The Cluster Autoscaler also comes with a Priority Expander feature. This feature defines the Autoscaler which scaling group to try first when spinning up fresh nodes. It is highly beneficial when speaking about saving costs, for instance by defining to try spot scaling groups before on-demand ones as a fallback, or trying cheap instance-type scaling groups before more expensive ones. These are common use cases when speaking about data pipelines.

No matter which cloud provider you migrate to, don't forget to set lifecycle policies for buckets to automatically delete old, unused objects and avoid unnecessary costs.

Consider upgrading your technology versions to utilize their new features.

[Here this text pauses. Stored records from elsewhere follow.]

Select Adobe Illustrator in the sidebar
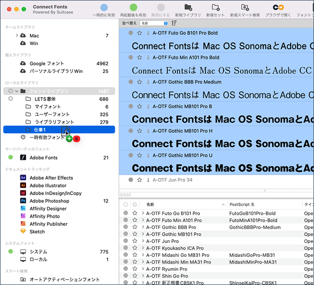The height and width of the screenshot is (285, 314). (48, 185)
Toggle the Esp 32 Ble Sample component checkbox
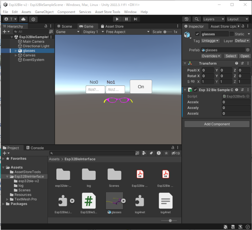The width and height of the screenshot is (252, 230). (195, 90)

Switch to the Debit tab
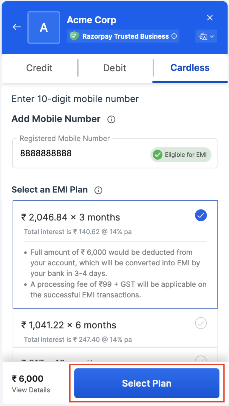click(x=115, y=68)
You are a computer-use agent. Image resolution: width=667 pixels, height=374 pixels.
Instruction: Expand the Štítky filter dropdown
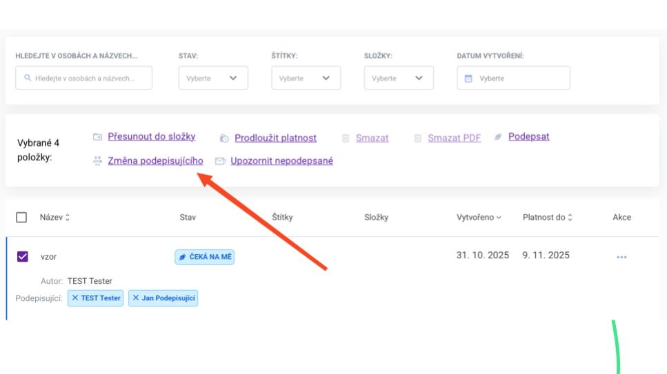tap(306, 78)
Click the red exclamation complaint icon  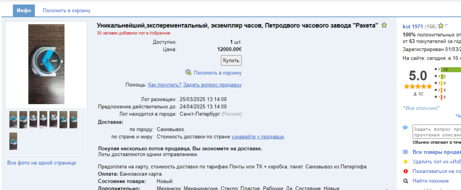pos(405,171)
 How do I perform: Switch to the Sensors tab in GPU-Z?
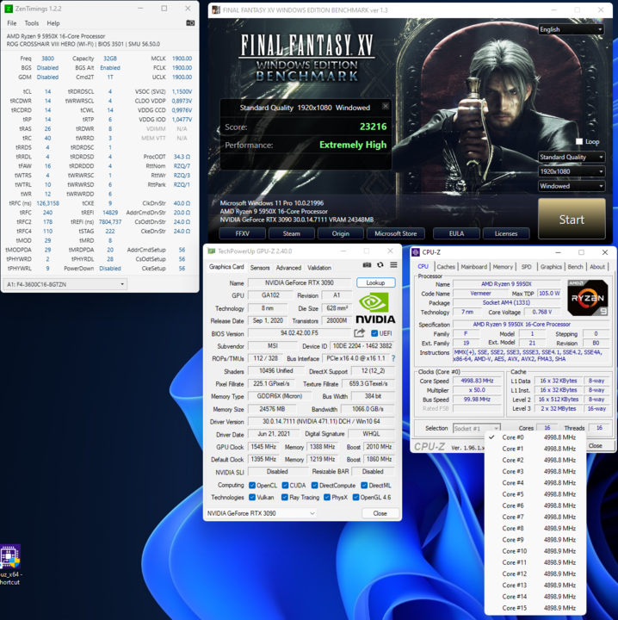[x=259, y=268]
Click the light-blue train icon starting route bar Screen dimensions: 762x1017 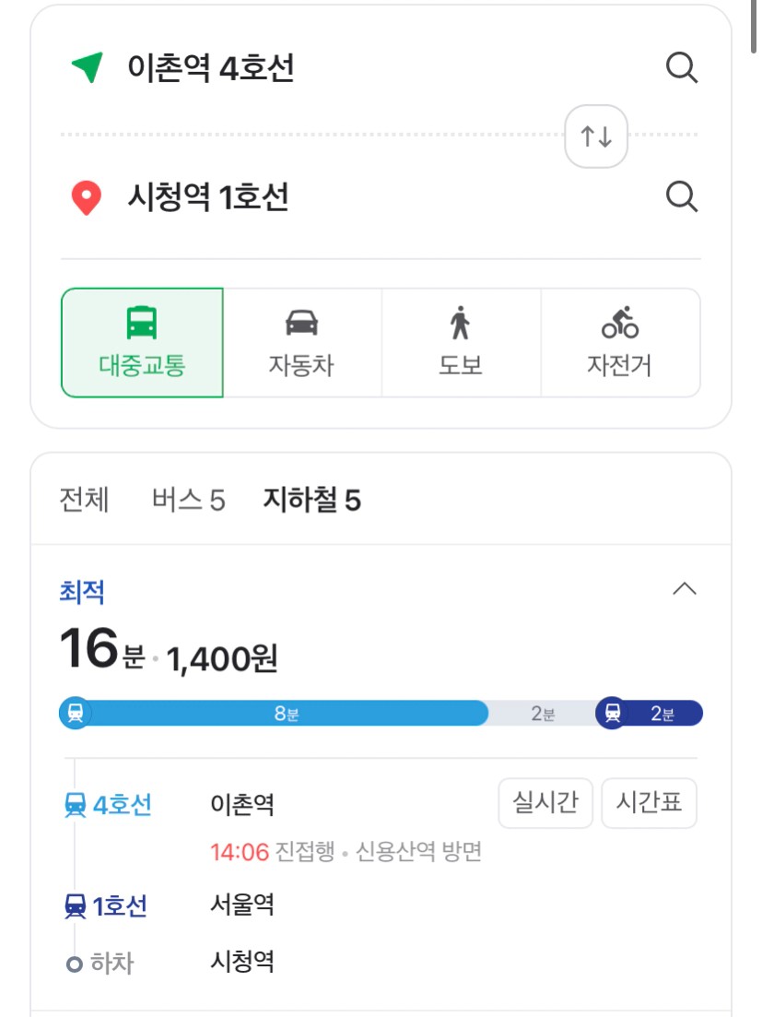[76, 713]
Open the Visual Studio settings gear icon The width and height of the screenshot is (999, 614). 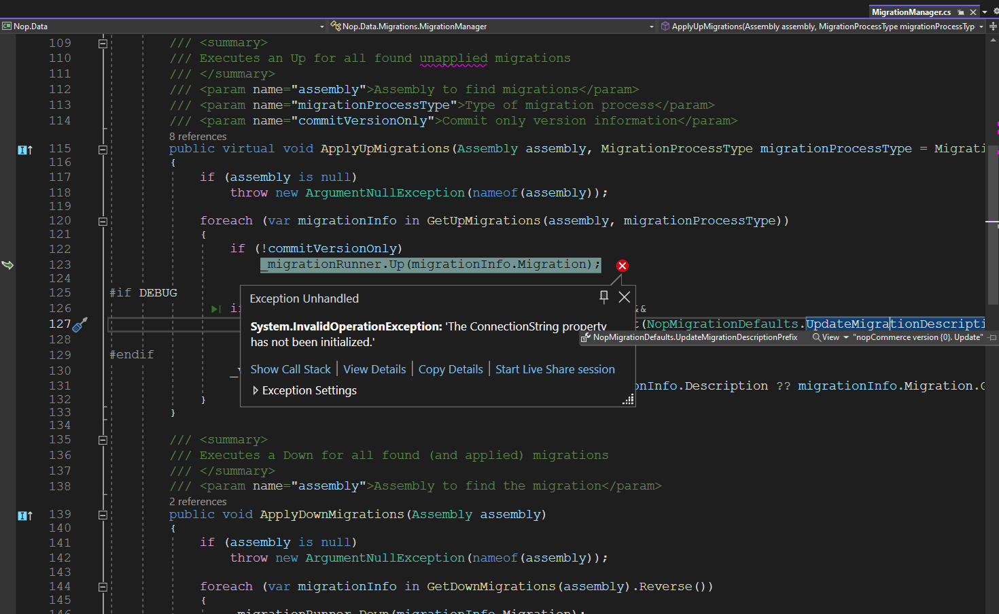(x=996, y=11)
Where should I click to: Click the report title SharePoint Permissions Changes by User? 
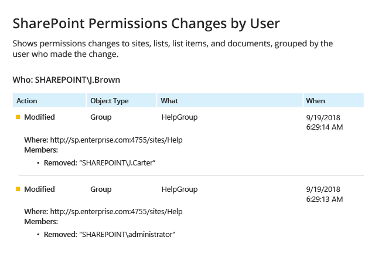point(146,23)
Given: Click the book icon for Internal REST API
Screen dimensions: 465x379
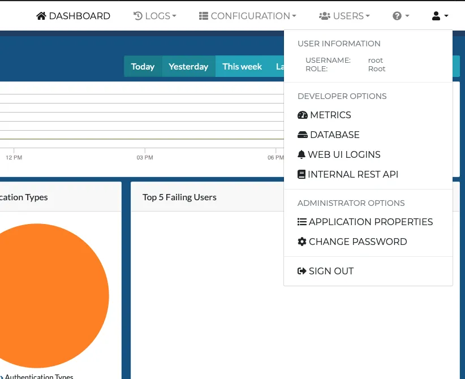Looking at the screenshot, I should pos(302,174).
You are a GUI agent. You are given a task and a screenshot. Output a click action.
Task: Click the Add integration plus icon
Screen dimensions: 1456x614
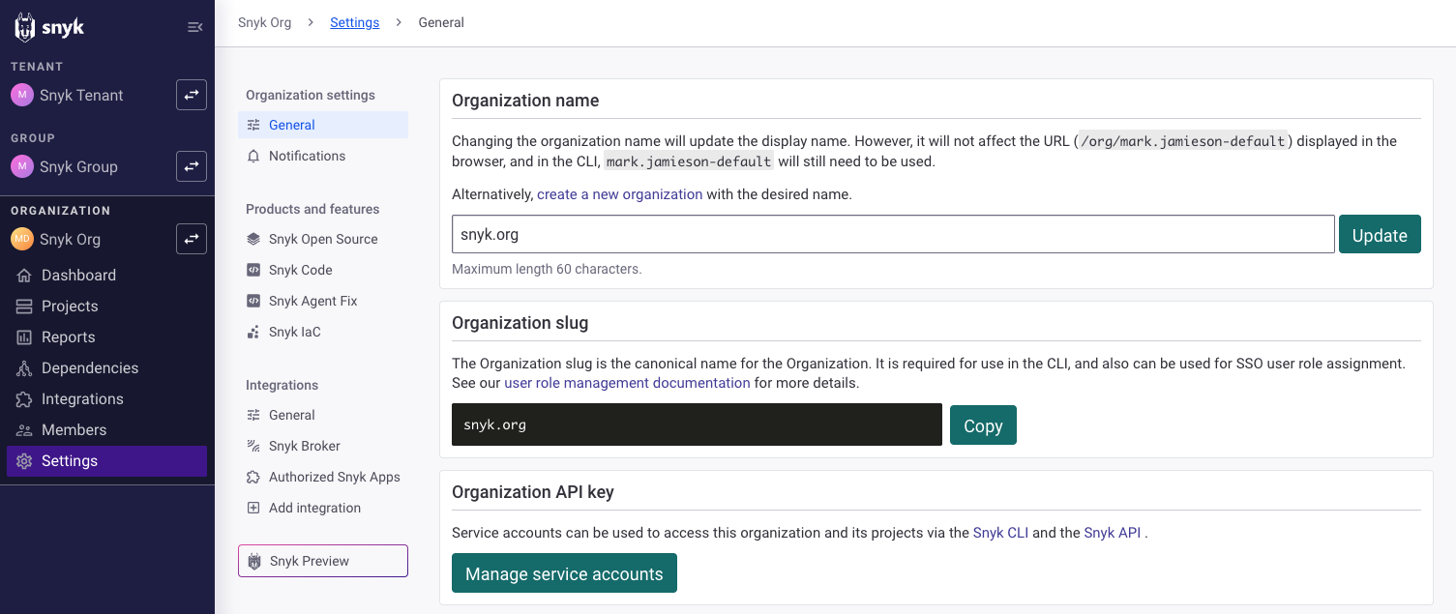coord(253,508)
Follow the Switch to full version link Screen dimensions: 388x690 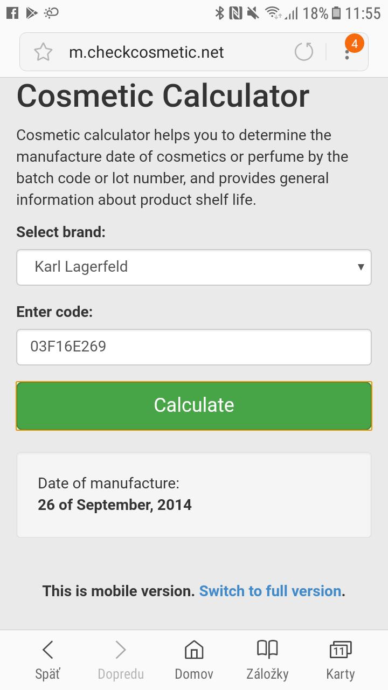click(270, 591)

For example, we've upgraded the Spark version of our aggregations and streams to enable the pvc-reuse and shuffle data recovery features, which improve cost efficiency when using executors on spot instances.

Migrating a data pipeline from one cloud provider to another isn't a simple task-it's a journey with high stakes which involves porting multiple, complex (and potentially real-time) components, while still satisfying SLA criteria and keeping all services stable. As we've explored here, there's a lot to weigh before you even begin, like which technologies to use, how the actual migration process will take place, and how to use this opportunity to upgrade the pipeline and optimize costs. We hope the insights we've gathered from our own migration experience and shared throughout this article help you tackle these challenges and make your migration smoother.